Anecdote honorable pour le prince de Condé, pour les lettres, et pour le siècle où l’on voit un grand prince avoir assez de grandeur d’âme et de générosité pour prendre le parti d’un homme de lettres contre un seigneur riche et puissant. Le roi lui-même avait donné l’exemple de cette noble justice, en soutenant Boileau contre le déchaînement général des auteurs, et en forçant l’Académie à recevoir dans son sein le satirique, qui n’avait pas épargné la plupart de ses membres.
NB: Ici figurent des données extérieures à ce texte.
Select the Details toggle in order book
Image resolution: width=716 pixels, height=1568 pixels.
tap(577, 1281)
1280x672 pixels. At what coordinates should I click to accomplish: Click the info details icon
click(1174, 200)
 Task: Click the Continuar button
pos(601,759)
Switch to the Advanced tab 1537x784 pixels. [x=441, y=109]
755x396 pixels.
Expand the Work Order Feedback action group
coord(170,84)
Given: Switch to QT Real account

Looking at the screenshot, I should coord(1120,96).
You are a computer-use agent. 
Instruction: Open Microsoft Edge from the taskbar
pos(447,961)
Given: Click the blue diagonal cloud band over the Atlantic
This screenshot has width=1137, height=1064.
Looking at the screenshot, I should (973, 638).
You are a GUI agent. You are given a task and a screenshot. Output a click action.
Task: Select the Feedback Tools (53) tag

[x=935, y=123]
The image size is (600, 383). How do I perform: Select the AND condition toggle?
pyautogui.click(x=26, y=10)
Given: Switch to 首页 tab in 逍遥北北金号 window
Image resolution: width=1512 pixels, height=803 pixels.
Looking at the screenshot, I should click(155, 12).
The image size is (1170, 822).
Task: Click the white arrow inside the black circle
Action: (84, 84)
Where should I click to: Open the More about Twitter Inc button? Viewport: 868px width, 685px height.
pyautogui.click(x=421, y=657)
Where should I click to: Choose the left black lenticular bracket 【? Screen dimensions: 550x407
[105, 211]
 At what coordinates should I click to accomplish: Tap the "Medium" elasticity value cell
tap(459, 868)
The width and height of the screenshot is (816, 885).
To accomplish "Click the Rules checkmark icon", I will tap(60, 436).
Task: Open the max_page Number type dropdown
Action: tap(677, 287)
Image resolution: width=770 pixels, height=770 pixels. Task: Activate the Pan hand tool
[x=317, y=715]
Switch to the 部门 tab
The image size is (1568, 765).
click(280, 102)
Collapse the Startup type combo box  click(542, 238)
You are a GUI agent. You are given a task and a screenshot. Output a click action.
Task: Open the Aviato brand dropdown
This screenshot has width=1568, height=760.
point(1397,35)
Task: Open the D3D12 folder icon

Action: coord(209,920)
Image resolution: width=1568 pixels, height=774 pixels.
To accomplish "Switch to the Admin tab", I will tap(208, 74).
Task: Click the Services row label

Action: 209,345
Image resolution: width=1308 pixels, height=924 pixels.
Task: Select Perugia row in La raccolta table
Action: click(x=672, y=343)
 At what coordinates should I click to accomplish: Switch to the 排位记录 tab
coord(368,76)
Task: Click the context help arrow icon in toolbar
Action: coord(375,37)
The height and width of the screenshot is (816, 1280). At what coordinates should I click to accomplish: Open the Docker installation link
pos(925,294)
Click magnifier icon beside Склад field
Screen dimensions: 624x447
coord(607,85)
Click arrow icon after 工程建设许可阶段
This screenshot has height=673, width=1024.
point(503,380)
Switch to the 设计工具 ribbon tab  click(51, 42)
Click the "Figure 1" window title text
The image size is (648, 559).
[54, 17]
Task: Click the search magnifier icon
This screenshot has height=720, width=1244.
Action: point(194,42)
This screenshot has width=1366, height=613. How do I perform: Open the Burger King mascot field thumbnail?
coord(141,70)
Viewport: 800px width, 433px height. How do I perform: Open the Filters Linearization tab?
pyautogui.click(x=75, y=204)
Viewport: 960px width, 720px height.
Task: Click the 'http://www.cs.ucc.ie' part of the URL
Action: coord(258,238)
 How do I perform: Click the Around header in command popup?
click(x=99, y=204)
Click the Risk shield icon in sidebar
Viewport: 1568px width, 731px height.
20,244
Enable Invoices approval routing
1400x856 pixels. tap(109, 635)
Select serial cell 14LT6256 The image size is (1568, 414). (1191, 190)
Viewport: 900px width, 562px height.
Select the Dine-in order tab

Les trois sonnets nous ont fait perdre de vue les deux Phèdres. Celle de Pradon fut représentée deux jours après celle de Racine (3 janvier). L’hôtel de Bouillon avait également retenu toutes les loges pour les premières représentations, et eut soin de les bien remplir. La pitoyable tragédie eut un grand succès, et obtint en effet un triomphe apparent sur celle de Racine, pendant cinq ou six jours. Ce fut là qu’aboutit tout l’effort de la cabale, et la dépense d’une somme de quinze mille francs qu’elle avait faite pour appuyer son opération. La Phèdre de Racine ne tomba donc point, comme on se l’imagine communément ; mais elle eut, pendant les six premières représentations, moins de spectateurs et d’applaudissements qu’elle n’en méritait.